Just a couple of quick things for you, as I’ve got a backlog of things I’d like to tell you all about but they’re building up and I never have enough time to blog as it is!

Those of you that read my last blog about Chris Anderson may know of his seminal work “The Long Tail” – the business model of supplying niche products, rather than targeting the obvious products that sell in huge amounts* – which, while really just a re-explaining of already-understood concepts within business practice, has described how a lot of people are making money off the back of the internet.

Anyway, I digress. Kevin Kelly‘s latest blog argues that as a musician/artist/whatever that The Long Tail makes life difficult, but that if you’re clever you only need 1000 “true fans” to make a living. It’s a really interesting read for anyone wondering if they’ll be able to survive in the creative industries. It all kind of depends on your definition of a “true fans”, and whether an artist can generate enough “product” to in turn generate enough sales to keep those particular fans spending on you. It’s easy enough to get 1000 “friends” on Myspace, but as a singer-songwriter who’s only just releasing his first album, would you be able to create box-sets, DVDs and online subscriptions? Or would albums, singles and t-shirts be enough. It’s a question that each individual needs to answer themselves, but I think it’s a very important one to ask. Read the article and get thinking. It should give you a much better understanding of what exactly you have to do to live off your passion.

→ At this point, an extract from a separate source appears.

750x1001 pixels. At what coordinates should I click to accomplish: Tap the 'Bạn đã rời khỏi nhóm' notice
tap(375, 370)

Also, if you’ve ever worked for, or been involved with a major label you should check out this article from FT.com. It starkly lays out how the music industry as we know it is changing (as highlighted in my last entry), and A+R men are under massive pressure to deliver the goods with a fraction of the budget. As I’ve told many of my clients and friends over the last few years – even if you get signed by a major, the chances of being unceremoniously dropped like a hot potato within a year or two are huge. To the label you are a gamble, and until you go platinum your costs will be subsidised by the likes of U2, Coldplay and the like. And until you make up, as in EMI’s case, one of the just 3 percent of artists that generate a profit (yep, only three percent!) then you’ll be a liability and prime for the chop.

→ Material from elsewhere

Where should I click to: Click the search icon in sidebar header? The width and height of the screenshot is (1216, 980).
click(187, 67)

So maybe it’s time to work on those 1000 “true fans” yourself and cut out the desire to sign to an unweildy and outdated major…

* This is a gross simplification, but if you know anything about marketing you’ll be able to relate to it as a different aspect of the Pareto Principle. I’ve actually just found a better description from The Long Tail website that reads: “The theory of the Long Tail is that our culture and economy is increasingly shifting away from a focus on a relatively small number of “hits” (mainstream products and markets) at the head of the demand curve and toward a huge number of niches in the tail. As the costs of production and distribution fall, especially online, there is now less need to lump products and consumers into one-size-fits-all containers. In an era without the constraints of physical shelf space and other bottlenecks of distribution, narrowly-targeted goods and services can be as economically attractive as mainstream fare.”